> EXPLORE THE MATERIAL
**1.** Print the part of the synthetic health data appendix that starts with "1) Source dataset" and goes on through "identifiable in context.", copying it word for word.
**2.** Carry on writing the synthetic health data appendix from the point where the text stops.

> PASSAGE SHOWN

════════════════

Appendix 1
About synthetic health data
Synthetic data is generated to resemble real health data in structure and statistical properties—without being direct copies of individual records. It can enable safer analysis, development, and testing when used within strong governance.
What it is
Data generated from a model trained on real records to preserve useful patterns while reducing direct privacy risk.
What it’s for
Education, software testing, interoperability checks, prototyping, and analytics workflows where record-perfect truth isn’t required.
What it isn’t
A drop-in replacement for clinical truth datasets—overfitting and leakage can still occur, and quality/privacy testing remains essential.
How synthetic health data is made
At a high level, three pieces come together: a source dataset, a generative model, and the resulting synthetic dataset. The goal is to emulate statistical properties without recreating real people.
1) Source dataset
Real records used to learn distributions and relationships. Even without direct identifiers, quasi-identifiers and rich event data can make people identifiable in context.
2) Generative model
Learns patterns from the source data. Model choice and training approach affect both utility (how realistic) and privacy (how much leakage risk).
3) Synthetic dataset
New records for “synthetic individuals”. If correlations are simplified, privacy improves but some use cases become unsuitable.

════════════════

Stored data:
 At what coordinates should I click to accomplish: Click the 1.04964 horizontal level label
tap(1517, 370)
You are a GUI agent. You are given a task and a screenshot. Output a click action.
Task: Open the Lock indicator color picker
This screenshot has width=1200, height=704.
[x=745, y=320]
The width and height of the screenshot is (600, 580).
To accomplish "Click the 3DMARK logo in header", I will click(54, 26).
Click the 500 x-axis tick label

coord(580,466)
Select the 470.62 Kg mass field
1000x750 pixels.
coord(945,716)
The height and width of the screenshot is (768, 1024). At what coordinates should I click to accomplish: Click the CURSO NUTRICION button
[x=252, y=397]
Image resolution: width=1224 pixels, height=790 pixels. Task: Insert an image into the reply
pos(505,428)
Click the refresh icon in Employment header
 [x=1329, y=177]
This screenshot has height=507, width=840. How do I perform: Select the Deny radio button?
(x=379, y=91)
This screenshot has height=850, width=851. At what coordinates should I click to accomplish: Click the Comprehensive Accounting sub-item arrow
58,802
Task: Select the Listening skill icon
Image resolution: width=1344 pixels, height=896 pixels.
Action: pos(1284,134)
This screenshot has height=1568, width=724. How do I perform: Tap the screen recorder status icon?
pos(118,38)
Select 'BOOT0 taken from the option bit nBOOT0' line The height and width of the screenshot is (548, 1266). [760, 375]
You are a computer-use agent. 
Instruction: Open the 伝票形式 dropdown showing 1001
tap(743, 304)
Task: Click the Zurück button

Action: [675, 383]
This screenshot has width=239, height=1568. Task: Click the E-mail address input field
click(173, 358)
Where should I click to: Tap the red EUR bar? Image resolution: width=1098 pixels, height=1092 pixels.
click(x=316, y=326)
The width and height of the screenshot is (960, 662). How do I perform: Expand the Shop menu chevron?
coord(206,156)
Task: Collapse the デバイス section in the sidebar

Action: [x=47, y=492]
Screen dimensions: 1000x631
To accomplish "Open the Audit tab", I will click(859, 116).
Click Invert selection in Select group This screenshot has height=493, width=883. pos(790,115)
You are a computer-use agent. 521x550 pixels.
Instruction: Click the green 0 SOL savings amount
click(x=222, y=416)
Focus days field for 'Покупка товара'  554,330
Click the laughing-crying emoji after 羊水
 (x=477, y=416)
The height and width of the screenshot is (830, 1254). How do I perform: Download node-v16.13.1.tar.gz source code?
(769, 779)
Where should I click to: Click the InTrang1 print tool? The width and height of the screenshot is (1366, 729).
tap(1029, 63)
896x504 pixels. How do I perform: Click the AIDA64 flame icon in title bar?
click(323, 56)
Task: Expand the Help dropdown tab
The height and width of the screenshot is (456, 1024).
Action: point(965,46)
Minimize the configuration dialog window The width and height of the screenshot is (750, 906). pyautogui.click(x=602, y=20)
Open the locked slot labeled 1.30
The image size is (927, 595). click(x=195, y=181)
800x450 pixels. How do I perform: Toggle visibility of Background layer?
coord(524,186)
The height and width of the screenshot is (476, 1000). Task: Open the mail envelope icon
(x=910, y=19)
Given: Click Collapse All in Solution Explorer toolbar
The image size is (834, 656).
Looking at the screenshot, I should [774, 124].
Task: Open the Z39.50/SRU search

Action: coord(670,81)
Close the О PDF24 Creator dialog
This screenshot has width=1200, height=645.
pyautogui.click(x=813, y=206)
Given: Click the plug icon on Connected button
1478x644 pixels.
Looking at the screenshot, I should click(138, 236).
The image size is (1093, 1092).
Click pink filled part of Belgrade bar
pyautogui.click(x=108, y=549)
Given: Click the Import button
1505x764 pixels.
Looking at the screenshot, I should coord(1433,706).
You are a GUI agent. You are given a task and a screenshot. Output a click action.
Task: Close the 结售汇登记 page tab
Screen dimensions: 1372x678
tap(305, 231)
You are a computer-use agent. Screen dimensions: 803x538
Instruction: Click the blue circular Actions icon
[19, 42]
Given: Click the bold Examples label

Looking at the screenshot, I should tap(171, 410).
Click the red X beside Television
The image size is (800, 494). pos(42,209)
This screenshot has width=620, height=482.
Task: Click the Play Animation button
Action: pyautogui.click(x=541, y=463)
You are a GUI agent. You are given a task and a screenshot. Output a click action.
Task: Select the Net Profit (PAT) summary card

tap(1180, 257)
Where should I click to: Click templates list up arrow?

════════════════

> ANSWERS TO THE PROBLEMS
**1.**
1) Source dataset
Real records used to learn distributions and relationships. Even without direct identifiers, quasi-identifiers and rich event data can make people identifiable in context.

**2.**
Privacy protection vs data utility
Preserving more detailed correlations can improve realism and usefulness, but may increase re‑identification risk—especially for rare combinations or unique trajectories. Trade-offs must be explicit and justified by the use case.
Example
If a model preserves the overall caesarean rate but not its correlation with sex, you may see implausible records (e.g., caesareans for male patients). That can be acceptable for interface training, but unsuitable for clinical hypothesis testing.
Governance is still required
Synthetic data can reduce risk, but it doesn’t remove legal obligations by default. Test re‑identification risk and, if it’s more than very low, treat outputs as personal information and apply a lawful pathway before use or sharing.
Where this fits in the Framework
This appendix provides plain-language context that underpins Steps 1–5, and complements the specialised guidance in Appendices 3, 7, 8, and 9.